Translation:I am making a cake.

February 26, 2016



What is the diffrent between 'yapıyorum' and 'yaparım' ? Please help me with that :/


"yapıyorum" is present continuous tense and "yaparım" is present simple tense.


Thanks ! I was confused about it it is clear now


So "Pasta yaparim" would mean I make a cake?


Yes, it would.


It means i'll make a cake


That's interesting! Are you saying, simple present may be used to indicate an (immediate) intention?


Atalay, I cannot respond to your post and open up a seventh level; I therefore just 'respond' to my own query:

1) Thank you very much for your explanation! Could you clarify for me the practical meaning of "less definite" and "I will try to do it", please. Specifically, assuming Auntie Liz has just announced her visit, and Mom is heading to the kitchen saying, "I'll make a cake" – would she say "Pasta yaparım" or "Pasta yapacağım"? I mean, is the uncertainty about the result (gorgeous cake, nice cake, so-so cake, burnt cake) enough to make the situation indefinite and a try?


2) Thanks, Alalay, it helps a lot! I think I now understand the type of situation requiring a "yaparım" vs. a "yapacağım".


Yes, it can be used like that. You can say "yaparım", to mean "I'll do that/it" for example. Although it is less definite and more along the lines of "I will try to do it". If you mean to say, that you definitely will do it, you use the future tense "yapacağım".


The outcome of the cake is not important, but she would most likely say "yaparım". You would say "yapacağım", when talking about a specific appointment (what I forgot to mention). For example: "Doğum gününe bir pasta yapacağım"

Sadly I can't explain it well my self, but this is what my teacher told me, when I was learning better Turkish in Turkey.


'Cake' may be countable or uncountable. So the variant 'I am making cakes' should be accepted, I suppose.


Yep, it was just a forgotten translation.


Why not "I am making THE cake"? I thought objects were assumed to be definite unless it was "bir ___."

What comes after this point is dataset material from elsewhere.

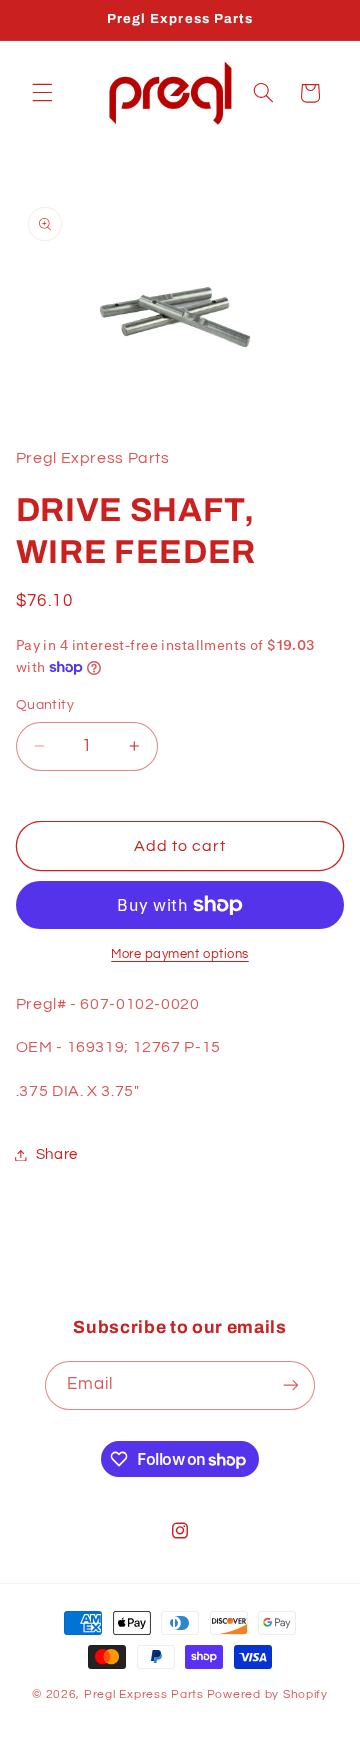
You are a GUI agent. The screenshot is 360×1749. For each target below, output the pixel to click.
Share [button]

Well no. When the noun is object, you translate it with "the" only when it has an accusative suffix. So if the sentence had been "pastayı yapıyorum", then the correct translation would have contained "the". When the noun is subject, you can't really know without any context, so both "the" and absence of it should be considered correct.


İs the cake a subject in this sentence?


No, cake is not the subject of this sentence. It has the role of direct object. The subject, the one who is doing the action, in this case is 'I' (1st person singular).


This was a "Write what you hear" question for me, and I listened to this phrase 5 times in slow mode. It always sounded like "pasta yepür". The best I could make out of it was "pasta yapiyor", but this was marked wrong. Sorry, I am not able to hear "yapiyorum" even though I have a sharp ear :-((


Why isn't it cakes?


Cakes are plural and cake is singular so Cakes means "Pastalar" and Cake means "Pasta"


I make cake is wrong?


She sounds like she's saying yapıyor.